Whats the Difference Between a Motivational Speaker and a Public Speaker?

If you’re looking for a speaker to help your company improve teamwork, productivity and morale, then you will probably be looking for a motivational speaker. If you want somebody to speak at your event, or fundraising dinner, then a public speaker will probably be more appropriate. How would you differentiate between the two types of speaker?

A motivational speaker will become interested in your business, find out more about what you do, and how you operate. This will allow them to create the right sort of presentation that is designed to be unique to you. There is unlikely to be a “one size fits all” presentation, as all companies are different.

The motivational speaker will find out in advance what you need to achieve from the session, and incorporate this into the session. You might want to increase productivity, increase morale, or improve communication within the organisation.

A motivational speaker will have the skills and experience to help you achieve these aims. Drawing on experience and skills, the speaker will perhaps use analogies and situations outside the workplace, to get the message across.

A good motivational speaker will follow up after the event to see how you’ve progressed. This will allow them to see how processes, procedures and perhaps even working practices have changed for the better. If things haven’t changed, they can offer ideas and advice on how you can achieve your aims.

A motivational speaker will not necessarily a household name. They will however, be a leader in their field, or have the experience of being in similar circumstances or recognising scenarios, and will know how to improve the current situation.

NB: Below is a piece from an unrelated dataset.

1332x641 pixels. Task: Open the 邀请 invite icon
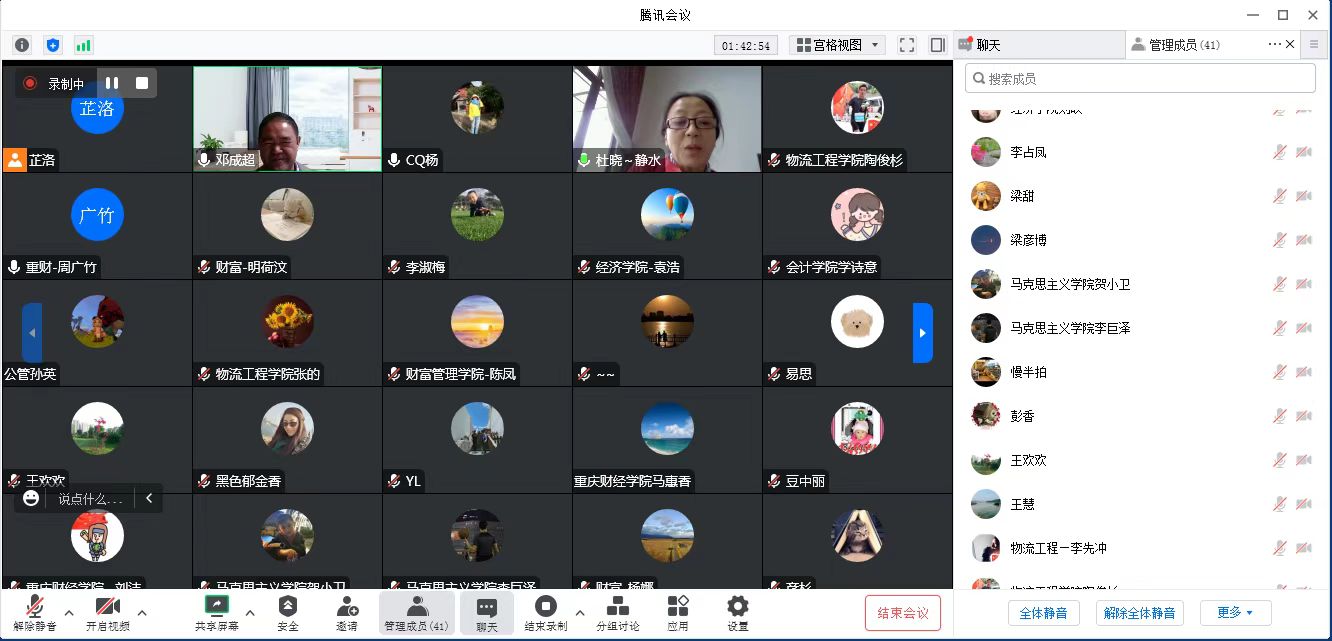tap(347, 612)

A motivational speaker will inspire and motivate staff to improve morale and productivity. This can be by making staff feel more valued, helping to change processes or procedures, improving communication, making better use of staff’s existing skillsets and more.

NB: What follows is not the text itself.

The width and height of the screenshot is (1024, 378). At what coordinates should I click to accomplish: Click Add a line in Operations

A public speaker is likely to be a celebrity or well known person. They could for example, be an expert in their field, or a TV or radio personality. They may have a “rags to riches” type of story, rather than one of turning round ailing companies or increasing turnover.

A public speaker will probably talk about their experiences and how they were affected by them, and how their experiences have changed them, rather than relating them to a business environment.

A public speaker is likely to give the same speech to every audience, as it is not tailored for a particular company or industry sector.

Public speakers are ideal for functions such as fundraising dinners, and are a great way to encourage people to attend an event. Just imagine a world-famous celebrity turning up and speaking at your event!

Whilst the public speaker may be funny, entertaining and forthright, there tale is probably not one that will be relevant in the workplace. There is not likely to be much that you could take, that would make you more productive, or improve morale.